**** Given records ****

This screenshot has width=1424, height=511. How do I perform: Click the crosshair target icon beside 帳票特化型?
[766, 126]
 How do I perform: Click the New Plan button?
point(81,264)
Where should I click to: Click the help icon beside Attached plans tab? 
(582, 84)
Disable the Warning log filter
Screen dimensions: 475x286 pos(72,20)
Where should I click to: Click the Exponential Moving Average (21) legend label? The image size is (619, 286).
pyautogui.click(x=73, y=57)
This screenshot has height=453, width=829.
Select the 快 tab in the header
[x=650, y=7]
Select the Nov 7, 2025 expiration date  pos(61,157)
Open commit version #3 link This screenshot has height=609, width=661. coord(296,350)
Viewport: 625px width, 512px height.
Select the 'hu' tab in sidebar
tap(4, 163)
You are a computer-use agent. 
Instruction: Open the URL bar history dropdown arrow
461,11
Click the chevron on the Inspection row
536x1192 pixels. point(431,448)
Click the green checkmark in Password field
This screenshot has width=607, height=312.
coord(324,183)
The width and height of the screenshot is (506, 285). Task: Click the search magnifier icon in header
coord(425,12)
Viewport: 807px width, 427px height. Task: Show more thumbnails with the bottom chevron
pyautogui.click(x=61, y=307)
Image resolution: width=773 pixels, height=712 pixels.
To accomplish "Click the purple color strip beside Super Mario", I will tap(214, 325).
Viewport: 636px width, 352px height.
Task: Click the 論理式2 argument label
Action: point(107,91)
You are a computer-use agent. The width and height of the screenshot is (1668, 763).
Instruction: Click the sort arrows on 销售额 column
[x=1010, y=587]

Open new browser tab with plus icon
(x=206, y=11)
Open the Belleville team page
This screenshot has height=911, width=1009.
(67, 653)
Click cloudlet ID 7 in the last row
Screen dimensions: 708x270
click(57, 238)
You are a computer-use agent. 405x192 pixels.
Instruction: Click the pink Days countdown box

****

### Task directions
From the records above, give again exactly the lines running from the line with "Viewport: 807px width, 427px" to the line with "You are a computer-use agent. The", inclusive.

### Response box
Viewport: 807px width, 427px height. Task: Show more thumbnails with the bottom chevron
pyautogui.click(x=61, y=307)
Image resolution: width=773 pixels, height=712 pixels.
To accomplish "Click the purple color strip beside Super Mario", I will tap(214, 325).
Viewport: 636px width, 352px height.
Task: Click the 論理式2 argument label
Action: point(107,91)
You are a computer-use agent. The width and height of the screenshot is (1668, 763).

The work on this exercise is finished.